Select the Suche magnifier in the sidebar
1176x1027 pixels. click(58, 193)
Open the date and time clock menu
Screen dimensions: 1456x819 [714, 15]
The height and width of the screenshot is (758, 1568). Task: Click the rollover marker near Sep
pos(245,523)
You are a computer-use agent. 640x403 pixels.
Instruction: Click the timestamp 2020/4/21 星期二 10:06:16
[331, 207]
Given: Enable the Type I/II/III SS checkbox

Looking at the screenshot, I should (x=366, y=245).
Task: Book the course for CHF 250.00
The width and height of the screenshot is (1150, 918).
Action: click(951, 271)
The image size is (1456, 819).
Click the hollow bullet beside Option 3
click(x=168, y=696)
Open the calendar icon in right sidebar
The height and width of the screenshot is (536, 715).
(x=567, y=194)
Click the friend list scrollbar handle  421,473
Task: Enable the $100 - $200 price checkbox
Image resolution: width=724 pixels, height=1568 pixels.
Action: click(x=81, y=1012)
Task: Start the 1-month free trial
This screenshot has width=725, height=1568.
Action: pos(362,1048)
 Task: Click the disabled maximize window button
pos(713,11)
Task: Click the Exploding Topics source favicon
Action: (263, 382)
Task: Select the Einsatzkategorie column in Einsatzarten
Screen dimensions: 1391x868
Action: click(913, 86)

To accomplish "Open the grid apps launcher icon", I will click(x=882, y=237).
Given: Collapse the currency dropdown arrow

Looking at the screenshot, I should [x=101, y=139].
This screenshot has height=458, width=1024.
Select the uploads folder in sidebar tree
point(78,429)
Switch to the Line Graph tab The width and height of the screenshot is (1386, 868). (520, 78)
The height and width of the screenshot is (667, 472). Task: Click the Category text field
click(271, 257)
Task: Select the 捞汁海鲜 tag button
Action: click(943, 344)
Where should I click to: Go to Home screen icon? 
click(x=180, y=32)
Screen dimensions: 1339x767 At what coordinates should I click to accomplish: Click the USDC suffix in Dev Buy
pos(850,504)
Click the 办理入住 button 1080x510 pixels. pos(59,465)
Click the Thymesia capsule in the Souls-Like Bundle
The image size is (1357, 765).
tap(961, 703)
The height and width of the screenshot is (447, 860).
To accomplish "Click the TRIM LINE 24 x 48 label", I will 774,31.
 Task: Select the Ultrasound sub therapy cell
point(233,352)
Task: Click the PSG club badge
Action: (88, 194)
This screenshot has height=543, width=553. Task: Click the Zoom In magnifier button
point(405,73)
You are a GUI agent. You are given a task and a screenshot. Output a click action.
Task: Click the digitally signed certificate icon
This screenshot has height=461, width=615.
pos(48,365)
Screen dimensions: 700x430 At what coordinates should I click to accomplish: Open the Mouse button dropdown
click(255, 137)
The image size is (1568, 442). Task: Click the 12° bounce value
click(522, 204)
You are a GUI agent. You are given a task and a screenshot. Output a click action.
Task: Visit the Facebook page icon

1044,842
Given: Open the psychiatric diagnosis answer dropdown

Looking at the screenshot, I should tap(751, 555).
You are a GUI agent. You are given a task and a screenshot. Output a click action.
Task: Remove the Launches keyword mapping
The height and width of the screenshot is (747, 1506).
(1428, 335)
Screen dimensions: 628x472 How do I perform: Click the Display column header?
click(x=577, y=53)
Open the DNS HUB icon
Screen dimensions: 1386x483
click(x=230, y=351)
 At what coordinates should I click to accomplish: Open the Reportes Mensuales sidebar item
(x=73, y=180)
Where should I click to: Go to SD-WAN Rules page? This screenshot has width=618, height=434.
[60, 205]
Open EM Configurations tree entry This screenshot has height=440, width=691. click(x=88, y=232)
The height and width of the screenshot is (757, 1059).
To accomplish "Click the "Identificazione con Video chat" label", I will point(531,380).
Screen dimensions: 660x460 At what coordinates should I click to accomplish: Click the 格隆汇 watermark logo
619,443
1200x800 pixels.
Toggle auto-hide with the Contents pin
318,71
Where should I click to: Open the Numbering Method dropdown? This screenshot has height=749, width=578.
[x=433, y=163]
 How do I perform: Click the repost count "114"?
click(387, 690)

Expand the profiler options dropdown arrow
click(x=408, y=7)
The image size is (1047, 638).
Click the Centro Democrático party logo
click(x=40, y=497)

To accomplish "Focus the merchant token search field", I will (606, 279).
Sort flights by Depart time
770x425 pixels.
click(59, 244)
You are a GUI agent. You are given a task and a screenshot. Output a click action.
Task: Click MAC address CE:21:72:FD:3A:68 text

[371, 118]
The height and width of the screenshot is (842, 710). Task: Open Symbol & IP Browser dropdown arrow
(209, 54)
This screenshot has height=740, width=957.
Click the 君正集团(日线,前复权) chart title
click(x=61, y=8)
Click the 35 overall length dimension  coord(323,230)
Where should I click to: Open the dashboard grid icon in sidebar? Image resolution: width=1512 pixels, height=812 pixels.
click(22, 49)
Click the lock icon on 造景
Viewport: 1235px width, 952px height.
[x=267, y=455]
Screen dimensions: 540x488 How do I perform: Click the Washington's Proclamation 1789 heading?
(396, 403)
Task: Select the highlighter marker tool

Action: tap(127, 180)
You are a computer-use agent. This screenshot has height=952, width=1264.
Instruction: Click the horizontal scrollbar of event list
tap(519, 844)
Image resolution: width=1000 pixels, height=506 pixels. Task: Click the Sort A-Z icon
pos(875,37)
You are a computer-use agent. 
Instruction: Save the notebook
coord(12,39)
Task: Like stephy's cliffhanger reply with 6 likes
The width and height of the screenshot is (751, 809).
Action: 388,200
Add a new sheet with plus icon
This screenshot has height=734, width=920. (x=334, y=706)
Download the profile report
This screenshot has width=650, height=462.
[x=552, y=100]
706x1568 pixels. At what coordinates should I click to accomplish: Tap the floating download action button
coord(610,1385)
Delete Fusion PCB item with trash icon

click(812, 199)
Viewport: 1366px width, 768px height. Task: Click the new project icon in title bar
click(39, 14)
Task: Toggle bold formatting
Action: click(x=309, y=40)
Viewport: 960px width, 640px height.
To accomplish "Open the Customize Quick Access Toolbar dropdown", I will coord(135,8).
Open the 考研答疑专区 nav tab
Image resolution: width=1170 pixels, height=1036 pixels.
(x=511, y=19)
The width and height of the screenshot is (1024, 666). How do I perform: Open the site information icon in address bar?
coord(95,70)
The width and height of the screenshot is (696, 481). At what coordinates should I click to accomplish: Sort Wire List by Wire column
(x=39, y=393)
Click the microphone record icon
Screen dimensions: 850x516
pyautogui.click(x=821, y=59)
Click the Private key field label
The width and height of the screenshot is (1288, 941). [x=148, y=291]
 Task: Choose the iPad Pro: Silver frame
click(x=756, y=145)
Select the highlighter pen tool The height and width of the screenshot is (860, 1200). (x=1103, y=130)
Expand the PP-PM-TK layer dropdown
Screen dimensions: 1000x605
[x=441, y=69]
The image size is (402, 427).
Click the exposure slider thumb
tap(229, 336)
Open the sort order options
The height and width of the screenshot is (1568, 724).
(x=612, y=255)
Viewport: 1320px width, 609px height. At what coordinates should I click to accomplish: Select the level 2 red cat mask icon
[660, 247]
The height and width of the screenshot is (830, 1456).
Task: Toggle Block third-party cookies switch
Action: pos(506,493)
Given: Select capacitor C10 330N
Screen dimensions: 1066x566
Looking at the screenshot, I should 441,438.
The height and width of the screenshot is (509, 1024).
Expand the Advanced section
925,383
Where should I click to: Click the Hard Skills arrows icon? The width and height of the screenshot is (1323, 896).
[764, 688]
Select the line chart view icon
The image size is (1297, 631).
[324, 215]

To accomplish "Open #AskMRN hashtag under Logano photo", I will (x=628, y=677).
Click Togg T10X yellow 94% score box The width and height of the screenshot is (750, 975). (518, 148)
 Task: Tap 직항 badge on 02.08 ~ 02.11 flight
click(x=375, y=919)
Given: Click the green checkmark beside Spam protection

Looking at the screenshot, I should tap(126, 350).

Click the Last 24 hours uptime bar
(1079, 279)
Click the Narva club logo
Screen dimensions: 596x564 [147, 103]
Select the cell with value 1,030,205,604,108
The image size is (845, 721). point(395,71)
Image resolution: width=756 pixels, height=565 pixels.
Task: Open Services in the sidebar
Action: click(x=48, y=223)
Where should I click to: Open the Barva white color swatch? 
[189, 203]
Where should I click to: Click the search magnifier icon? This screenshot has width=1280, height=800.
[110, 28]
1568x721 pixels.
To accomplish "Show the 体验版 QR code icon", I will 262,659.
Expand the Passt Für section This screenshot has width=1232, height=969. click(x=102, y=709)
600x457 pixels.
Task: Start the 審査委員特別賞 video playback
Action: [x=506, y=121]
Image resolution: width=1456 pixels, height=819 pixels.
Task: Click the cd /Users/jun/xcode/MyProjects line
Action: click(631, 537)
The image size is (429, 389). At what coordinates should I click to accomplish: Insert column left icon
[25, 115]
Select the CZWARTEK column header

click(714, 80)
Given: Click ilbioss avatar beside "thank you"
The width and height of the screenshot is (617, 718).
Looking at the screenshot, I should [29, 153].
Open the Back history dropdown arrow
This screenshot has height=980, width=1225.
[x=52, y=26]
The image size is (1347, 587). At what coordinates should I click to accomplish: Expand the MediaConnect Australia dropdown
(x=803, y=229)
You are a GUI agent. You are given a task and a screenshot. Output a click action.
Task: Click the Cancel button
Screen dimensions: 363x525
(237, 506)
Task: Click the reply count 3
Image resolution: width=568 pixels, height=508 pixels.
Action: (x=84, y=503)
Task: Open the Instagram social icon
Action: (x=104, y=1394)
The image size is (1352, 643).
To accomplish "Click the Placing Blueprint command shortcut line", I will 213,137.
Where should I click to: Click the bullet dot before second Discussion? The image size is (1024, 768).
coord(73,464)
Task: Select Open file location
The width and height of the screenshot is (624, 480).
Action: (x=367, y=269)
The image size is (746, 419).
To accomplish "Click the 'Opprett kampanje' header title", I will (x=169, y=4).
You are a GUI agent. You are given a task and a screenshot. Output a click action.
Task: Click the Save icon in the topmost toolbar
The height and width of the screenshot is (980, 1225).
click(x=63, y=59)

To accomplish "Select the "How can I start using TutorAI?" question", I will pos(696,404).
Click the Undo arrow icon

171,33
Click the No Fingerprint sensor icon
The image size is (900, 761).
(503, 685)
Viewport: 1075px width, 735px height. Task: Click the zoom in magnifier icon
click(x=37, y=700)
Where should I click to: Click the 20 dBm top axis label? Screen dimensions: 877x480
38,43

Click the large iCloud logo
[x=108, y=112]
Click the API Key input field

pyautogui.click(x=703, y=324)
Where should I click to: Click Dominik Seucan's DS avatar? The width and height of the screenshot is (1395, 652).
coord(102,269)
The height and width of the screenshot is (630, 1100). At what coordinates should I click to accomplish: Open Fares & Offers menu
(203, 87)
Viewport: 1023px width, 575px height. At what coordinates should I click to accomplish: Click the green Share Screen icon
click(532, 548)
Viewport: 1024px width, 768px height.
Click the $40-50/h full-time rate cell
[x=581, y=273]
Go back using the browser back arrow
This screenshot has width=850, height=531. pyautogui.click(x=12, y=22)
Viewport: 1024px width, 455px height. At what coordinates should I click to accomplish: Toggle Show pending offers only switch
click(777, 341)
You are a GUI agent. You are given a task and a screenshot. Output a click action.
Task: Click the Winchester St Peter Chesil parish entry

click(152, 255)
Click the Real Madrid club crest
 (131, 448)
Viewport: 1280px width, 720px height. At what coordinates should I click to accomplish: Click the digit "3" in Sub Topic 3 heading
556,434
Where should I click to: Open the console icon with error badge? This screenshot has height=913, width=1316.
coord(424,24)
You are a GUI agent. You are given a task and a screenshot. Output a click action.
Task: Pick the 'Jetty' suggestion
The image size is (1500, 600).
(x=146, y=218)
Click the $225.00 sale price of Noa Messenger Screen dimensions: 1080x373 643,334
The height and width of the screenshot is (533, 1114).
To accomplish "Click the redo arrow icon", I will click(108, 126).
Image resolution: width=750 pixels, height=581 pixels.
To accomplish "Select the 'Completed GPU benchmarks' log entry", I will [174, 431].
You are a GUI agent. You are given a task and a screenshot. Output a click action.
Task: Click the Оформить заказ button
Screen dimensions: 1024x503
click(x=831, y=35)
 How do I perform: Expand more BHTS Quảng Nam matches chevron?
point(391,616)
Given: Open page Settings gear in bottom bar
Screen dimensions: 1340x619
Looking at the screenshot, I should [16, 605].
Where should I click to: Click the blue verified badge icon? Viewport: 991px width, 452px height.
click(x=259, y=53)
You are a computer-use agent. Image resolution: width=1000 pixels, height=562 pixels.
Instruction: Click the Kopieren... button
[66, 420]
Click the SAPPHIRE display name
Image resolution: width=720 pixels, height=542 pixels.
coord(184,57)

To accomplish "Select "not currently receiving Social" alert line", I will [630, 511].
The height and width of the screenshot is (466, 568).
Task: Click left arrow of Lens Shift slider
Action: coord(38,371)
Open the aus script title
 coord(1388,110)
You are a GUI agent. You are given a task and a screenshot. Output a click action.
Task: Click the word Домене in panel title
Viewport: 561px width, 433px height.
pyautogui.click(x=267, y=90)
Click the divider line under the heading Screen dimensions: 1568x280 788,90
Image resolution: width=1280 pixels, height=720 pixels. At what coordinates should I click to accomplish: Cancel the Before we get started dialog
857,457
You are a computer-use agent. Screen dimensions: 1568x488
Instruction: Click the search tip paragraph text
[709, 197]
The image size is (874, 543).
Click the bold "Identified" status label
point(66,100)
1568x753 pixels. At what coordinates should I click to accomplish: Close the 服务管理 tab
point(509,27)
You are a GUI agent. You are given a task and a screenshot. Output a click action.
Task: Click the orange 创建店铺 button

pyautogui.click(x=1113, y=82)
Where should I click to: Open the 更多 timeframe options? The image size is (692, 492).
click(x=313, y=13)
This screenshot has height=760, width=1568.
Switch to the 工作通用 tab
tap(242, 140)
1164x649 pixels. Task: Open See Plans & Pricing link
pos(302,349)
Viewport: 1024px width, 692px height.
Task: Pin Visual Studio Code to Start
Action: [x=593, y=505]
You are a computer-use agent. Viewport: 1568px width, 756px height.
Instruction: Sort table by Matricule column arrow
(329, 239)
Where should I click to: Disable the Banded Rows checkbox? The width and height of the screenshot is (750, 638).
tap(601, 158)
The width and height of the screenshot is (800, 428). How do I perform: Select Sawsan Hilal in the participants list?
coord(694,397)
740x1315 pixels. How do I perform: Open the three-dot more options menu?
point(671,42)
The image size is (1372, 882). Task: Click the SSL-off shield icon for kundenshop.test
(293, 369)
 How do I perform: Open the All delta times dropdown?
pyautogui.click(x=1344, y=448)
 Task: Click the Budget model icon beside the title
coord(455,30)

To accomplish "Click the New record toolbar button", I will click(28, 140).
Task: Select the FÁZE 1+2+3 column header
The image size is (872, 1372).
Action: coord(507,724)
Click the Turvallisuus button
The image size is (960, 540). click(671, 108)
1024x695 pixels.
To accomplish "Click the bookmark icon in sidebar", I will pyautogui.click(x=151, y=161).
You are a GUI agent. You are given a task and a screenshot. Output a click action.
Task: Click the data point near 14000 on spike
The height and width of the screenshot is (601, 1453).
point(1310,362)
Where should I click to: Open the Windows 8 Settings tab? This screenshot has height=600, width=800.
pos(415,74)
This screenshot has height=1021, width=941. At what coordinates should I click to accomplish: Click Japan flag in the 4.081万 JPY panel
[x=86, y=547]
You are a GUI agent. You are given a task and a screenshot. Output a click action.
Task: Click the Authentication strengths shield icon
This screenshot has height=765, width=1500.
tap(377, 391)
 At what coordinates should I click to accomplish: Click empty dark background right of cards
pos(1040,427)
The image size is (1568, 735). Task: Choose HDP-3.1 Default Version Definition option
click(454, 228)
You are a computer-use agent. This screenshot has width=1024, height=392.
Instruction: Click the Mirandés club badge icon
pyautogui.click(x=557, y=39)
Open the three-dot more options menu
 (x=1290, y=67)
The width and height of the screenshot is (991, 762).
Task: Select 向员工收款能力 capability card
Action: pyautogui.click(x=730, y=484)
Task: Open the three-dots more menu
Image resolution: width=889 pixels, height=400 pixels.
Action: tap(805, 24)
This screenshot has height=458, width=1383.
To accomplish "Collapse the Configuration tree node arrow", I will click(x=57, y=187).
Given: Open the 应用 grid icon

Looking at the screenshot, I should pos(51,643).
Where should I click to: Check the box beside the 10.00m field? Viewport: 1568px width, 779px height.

· · · · ·

For this task, write out exactly the lines of the entries above, starting at the line with "The image size is (1347, 587)." and ending at the line with "Task: Click the reply count 3", both included, and no others.

## Response
The image size is (1347, 587). At what coordinates should I click to accomplish: Expand the MediaConnect Australia dropdown
(x=803, y=229)
You are a GUI agent. You are given a task and a screenshot. Output a click action.
Task: Click the Cancel button
Screen dimensions: 363x525
(237, 506)
Task: Click the reply count 3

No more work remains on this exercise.